[Source material — start]
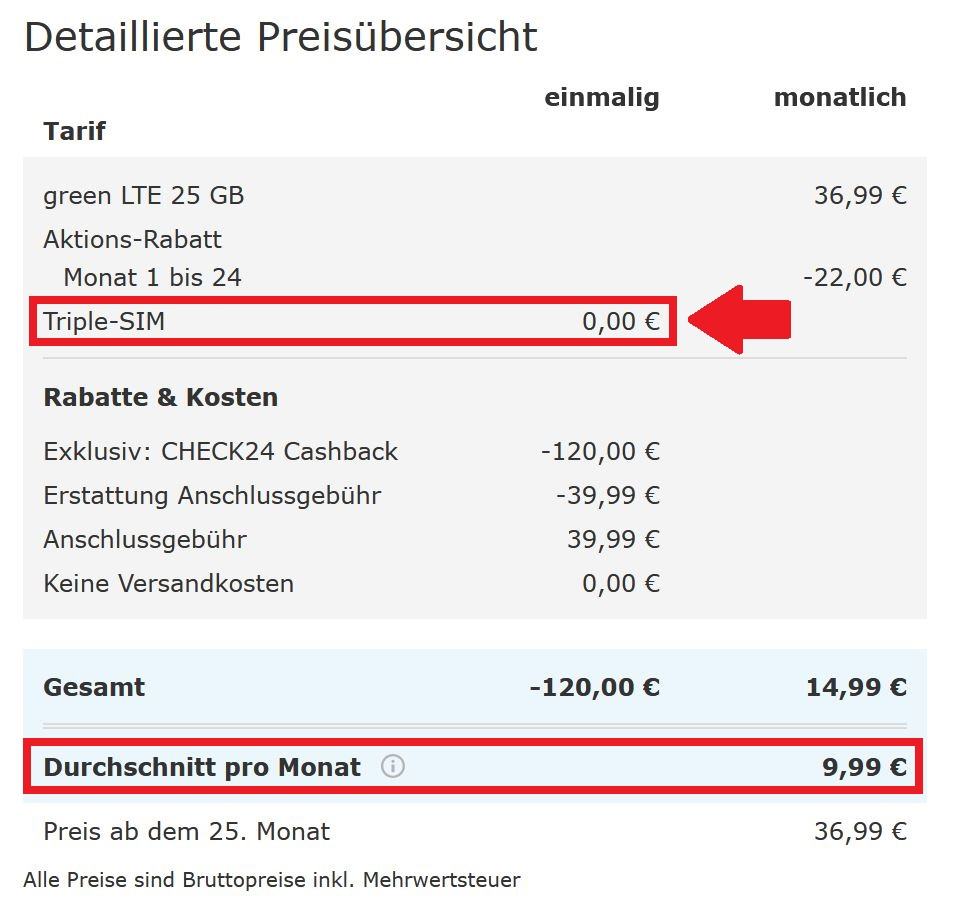This screenshot has height=903, width=953.
Task: Select the Keine Versandkosten label
Action: click(x=168, y=583)
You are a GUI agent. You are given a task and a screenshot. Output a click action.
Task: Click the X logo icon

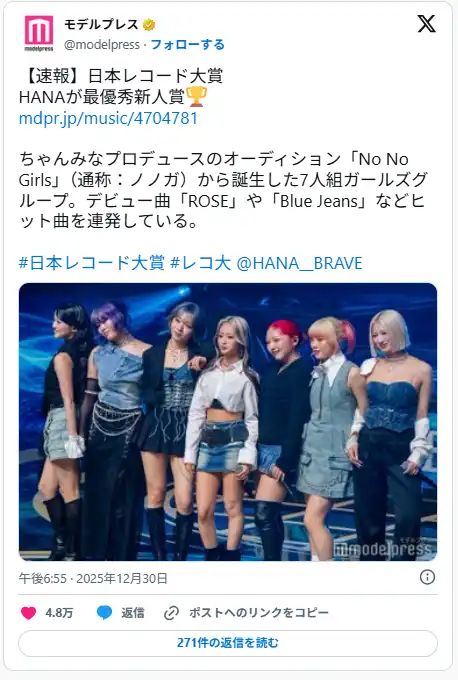[x=426, y=23]
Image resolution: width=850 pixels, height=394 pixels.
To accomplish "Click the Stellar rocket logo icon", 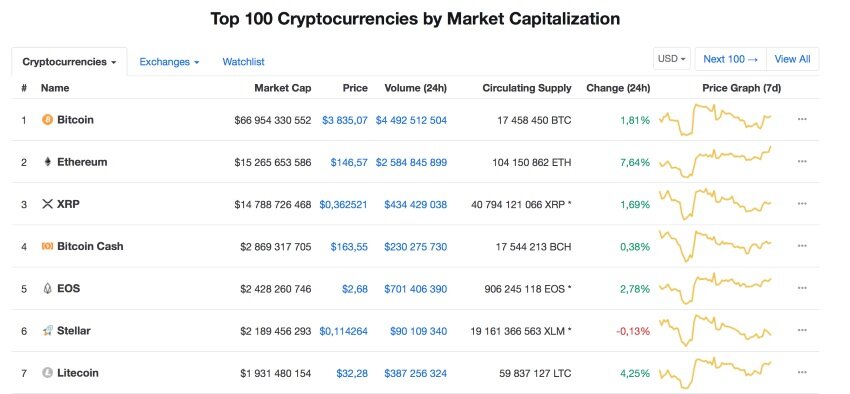I will click(48, 331).
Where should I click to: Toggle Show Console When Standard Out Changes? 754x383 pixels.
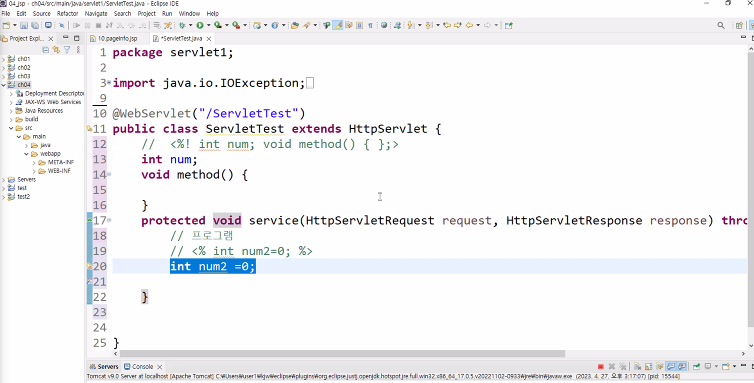(670, 367)
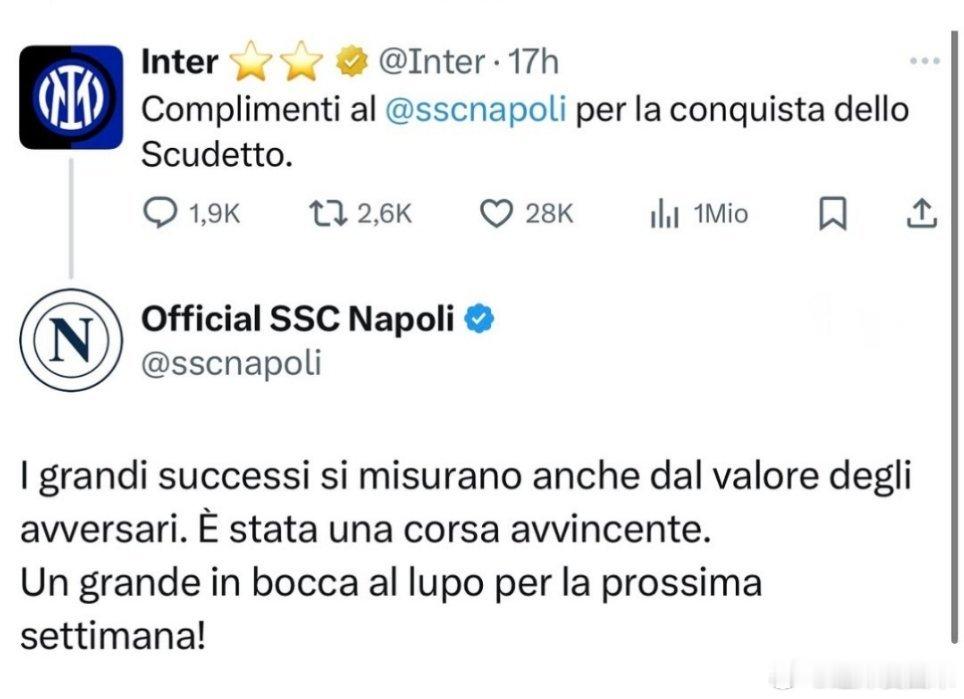Screen dimensions: 964x699
Task: Open the Official SSC Napoli display name
Action: tap(298, 318)
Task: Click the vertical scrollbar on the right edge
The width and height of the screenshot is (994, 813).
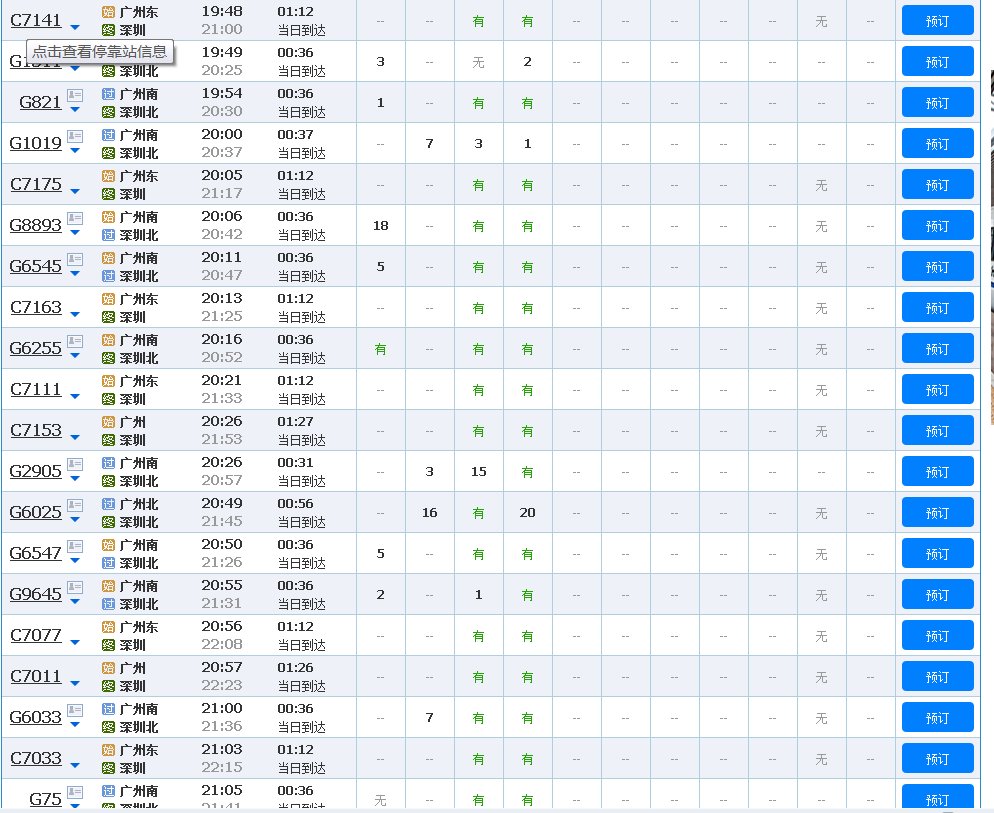Action: pyautogui.click(x=988, y=400)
[Source material — finish]
**Work request**
Copy only this from above: the line containing "You are a GUI", the line containing "Image resolution: width=850", and all lines between, printed exactly. Leave out the pictures.

**Task solution**
You are a GUI agent. You are given a task and a screenshot. Output a click action.
Task: Click the X logo icon

[x=426, y=23]
Image resolution: width=850 pixels, height=394 pixels.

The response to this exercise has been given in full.